**WORK TO BE COMPLETED:** Output each record below exactly, and include all of them.

**MATERIAL SUPPLIED:**
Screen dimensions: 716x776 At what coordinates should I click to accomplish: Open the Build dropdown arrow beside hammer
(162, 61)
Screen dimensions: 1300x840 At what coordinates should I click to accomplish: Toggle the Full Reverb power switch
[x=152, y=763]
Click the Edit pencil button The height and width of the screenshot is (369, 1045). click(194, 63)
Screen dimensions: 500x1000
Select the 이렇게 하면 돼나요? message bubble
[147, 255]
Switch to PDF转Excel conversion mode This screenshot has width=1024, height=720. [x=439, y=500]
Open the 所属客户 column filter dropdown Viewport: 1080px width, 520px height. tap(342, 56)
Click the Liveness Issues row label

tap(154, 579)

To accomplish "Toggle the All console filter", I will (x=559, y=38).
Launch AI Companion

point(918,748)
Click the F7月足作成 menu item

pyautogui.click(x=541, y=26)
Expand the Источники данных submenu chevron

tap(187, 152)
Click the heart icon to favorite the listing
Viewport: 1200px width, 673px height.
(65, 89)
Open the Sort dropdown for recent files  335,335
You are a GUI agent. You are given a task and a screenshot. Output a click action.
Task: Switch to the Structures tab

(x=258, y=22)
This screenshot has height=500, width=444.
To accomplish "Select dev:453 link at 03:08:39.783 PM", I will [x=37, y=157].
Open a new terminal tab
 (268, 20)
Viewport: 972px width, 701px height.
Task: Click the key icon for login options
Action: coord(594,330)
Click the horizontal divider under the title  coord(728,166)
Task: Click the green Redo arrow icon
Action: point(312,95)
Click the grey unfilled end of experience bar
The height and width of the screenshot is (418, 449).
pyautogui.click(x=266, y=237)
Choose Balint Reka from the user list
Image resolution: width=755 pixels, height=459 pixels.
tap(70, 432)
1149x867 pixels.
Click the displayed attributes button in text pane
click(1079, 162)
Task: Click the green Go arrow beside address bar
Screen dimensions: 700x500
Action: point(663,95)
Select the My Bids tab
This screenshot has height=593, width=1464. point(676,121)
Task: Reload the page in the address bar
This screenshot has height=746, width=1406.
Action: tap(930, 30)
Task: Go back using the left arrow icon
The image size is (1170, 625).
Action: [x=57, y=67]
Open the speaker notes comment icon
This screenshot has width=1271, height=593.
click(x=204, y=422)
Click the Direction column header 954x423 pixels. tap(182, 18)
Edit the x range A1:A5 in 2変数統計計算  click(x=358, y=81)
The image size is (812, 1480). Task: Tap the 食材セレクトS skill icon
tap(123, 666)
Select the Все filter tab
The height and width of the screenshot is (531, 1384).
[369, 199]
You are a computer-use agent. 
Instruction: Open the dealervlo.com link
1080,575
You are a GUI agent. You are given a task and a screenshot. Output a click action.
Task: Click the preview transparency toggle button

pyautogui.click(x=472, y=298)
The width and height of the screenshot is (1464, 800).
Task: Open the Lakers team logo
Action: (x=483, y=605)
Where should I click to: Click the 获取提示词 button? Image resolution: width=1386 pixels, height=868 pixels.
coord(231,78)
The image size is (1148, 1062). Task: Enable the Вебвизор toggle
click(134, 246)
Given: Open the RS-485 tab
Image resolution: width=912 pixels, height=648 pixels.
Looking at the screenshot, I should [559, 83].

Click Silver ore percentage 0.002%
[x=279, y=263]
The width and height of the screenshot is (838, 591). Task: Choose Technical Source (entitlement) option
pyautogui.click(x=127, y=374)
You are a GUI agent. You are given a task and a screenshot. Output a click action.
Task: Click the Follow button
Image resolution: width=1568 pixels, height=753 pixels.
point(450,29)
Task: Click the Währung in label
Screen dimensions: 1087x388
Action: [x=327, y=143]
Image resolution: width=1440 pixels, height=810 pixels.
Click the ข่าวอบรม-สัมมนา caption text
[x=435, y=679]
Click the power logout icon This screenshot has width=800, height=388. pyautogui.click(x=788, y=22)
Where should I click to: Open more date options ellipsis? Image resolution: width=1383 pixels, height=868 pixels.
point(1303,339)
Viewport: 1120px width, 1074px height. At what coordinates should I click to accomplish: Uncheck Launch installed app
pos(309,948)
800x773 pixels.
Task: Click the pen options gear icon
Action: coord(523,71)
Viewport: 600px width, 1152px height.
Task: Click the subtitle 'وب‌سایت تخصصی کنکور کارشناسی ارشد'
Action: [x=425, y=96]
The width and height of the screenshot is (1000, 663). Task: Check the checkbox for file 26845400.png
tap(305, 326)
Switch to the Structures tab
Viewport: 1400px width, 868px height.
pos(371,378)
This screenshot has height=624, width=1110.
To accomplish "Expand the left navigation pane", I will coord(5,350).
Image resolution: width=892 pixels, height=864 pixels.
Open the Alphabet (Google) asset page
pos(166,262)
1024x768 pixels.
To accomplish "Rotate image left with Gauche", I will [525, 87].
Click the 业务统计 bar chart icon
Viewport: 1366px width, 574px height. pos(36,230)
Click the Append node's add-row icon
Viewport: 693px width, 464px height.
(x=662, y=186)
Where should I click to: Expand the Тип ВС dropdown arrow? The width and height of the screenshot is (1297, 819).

**EXPECTED ANSWER:**
Screen dimensions: 716x776 At what coordinates should I click to accomplish: Open the Build dropdown arrow beside hammer
(162, 61)
Screen dimensions: 1300x840 At what coordinates should I click to accomplish: Toggle the Full Reverb power switch
[x=152, y=763]
Click the Edit pencil button The height and width of the screenshot is (369, 1045). click(194, 63)
Screen dimensions: 500x1000
Select the 이렇게 하면 돼나요? message bubble
[147, 255]
Switch to PDF转Excel conversion mode This screenshot has width=1024, height=720. [x=439, y=500]
Open the 所属客户 column filter dropdown Viewport: 1080px width, 520px height. tap(342, 56)
Click the Liveness Issues row label

tap(154, 579)

To accomplish "Toggle the All console filter", I will (x=559, y=38).
Launch AI Companion

point(918,748)
Click the F7月足作成 menu item

pyautogui.click(x=541, y=26)
Expand the Источники данных submenu chevron

tap(187, 152)
Click the heart icon to favorite the listing
Viewport: 1200px width, 673px height.
(65, 89)
Open the Sort dropdown for recent files  335,335
You are a GUI agent. You are given a task and a screenshot. Output a click action.
Task: Switch to the Structures tab

(x=258, y=22)
This screenshot has height=500, width=444.
To accomplish "Select dev:453 link at 03:08:39.783 PM", I will [x=37, y=157].
Open a new terminal tab
 (268, 20)
Viewport: 972px width, 701px height.
Task: Click the key icon for login options
Action: coord(594,330)
Click the horizontal divider under the title  coord(728,166)
Task: Click the green Redo arrow icon
Action: point(312,95)
Click the grey unfilled end of experience bar
The height and width of the screenshot is (418, 449).
pyautogui.click(x=266, y=237)
Choose Balint Reka from the user list
Image resolution: width=755 pixels, height=459 pixels.
tap(70, 432)
1149x867 pixels.
Click the displayed attributes button in text pane
click(1079, 162)
Task: Click the green Go arrow beside address bar
Screen dimensions: 700x500
Action: point(663,95)
Select the My Bids tab
This screenshot has height=593, width=1464. point(676,121)
Task: Reload the page in the address bar
This screenshot has height=746, width=1406.
Action: tap(930, 30)
Task: Go back using the left arrow icon
The image size is (1170, 625).
Action: [x=57, y=67]
Open the speaker notes comment icon
This screenshot has width=1271, height=593.
click(x=204, y=422)
Click the Direction column header 954x423 pixels. tap(182, 18)
Edit the x range A1:A5 in 2変数統計計算  click(x=358, y=81)
The image size is (812, 1480). Task: Tap the 食材セレクトS skill icon
tap(123, 666)
Select the Все filter tab
The height and width of the screenshot is (531, 1384).
[369, 199]
You are a computer-use agent. 
Instruction: Open the dealervlo.com link
1080,575
You are a GUI agent. You are given a task and a screenshot. Output a click action.
Task: Click the preview transparency toggle button

pyautogui.click(x=472, y=298)
The width and height of the screenshot is (1464, 800).
Task: Open the Lakers team logo
Action: (x=483, y=605)
Where should I click to: Click the 获取提示词 button? Image resolution: width=1386 pixels, height=868 pixels.
coord(231,78)
The image size is (1148, 1062). Task: Enable the Вебвизор toggle
click(134, 246)
Given: Open the RS-485 tab
Image resolution: width=912 pixels, height=648 pixels.
Looking at the screenshot, I should [559, 83].

Click Silver ore percentage 0.002%
[x=279, y=263]
The width and height of the screenshot is (838, 591). Task: Choose Technical Source (entitlement) option
pyautogui.click(x=127, y=374)
You are a GUI agent. You are given a task and a screenshot. Output a click action.
Task: Click the Follow button
Image resolution: width=1568 pixels, height=753 pixels.
point(450,29)
Task: Click the Währung in label
Screen dimensions: 1087x388
Action: [x=327, y=143]
Image resolution: width=1440 pixels, height=810 pixels.
Click the ข่าวอบรม-สัมมนา caption text
[x=435, y=679]
Click the power logout icon This screenshot has width=800, height=388. pyautogui.click(x=788, y=22)
Where should I click to: Open more date options ellipsis? Image resolution: width=1383 pixels, height=868 pixels.
point(1303,339)
Viewport: 1120px width, 1074px height. At what coordinates should I click to accomplish: Uncheck Launch installed app
pos(309,948)
800x773 pixels.
Task: Click the pen options gear icon
Action: coord(523,71)
Viewport: 600px width, 1152px height.
Task: Click the subtitle 'وب‌سایت تخصصی کنکور کارشناسی ارشد'
Action: [x=425, y=96]
The width and height of the screenshot is (1000, 663). Task: Check the checkbox for file 26845400.png
tap(305, 326)
Switch to the Structures tab
Viewport: 1400px width, 868px height.
pos(371,378)
This screenshot has height=624, width=1110.
To accomplish "Expand the left navigation pane", I will coord(5,350).
Image resolution: width=892 pixels, height=864 pixels.
Open the Alphabet (Google) asset page
pos(166,262)
1024x768 pixels.
To accomplish "Rotate image left with Gauche", I will [525, 87].
Click the 业务统计 bar chart icon
Viewport: 1366px width, 574px height. pos(36,230)
Click the Append node's add-row icon
Viewport: 693px width, 464px height.
(x=662, y=186)
Where should I click to: Expand the Тип ВС dropdown arrow? The width and height of the screenshot is (1297, 819).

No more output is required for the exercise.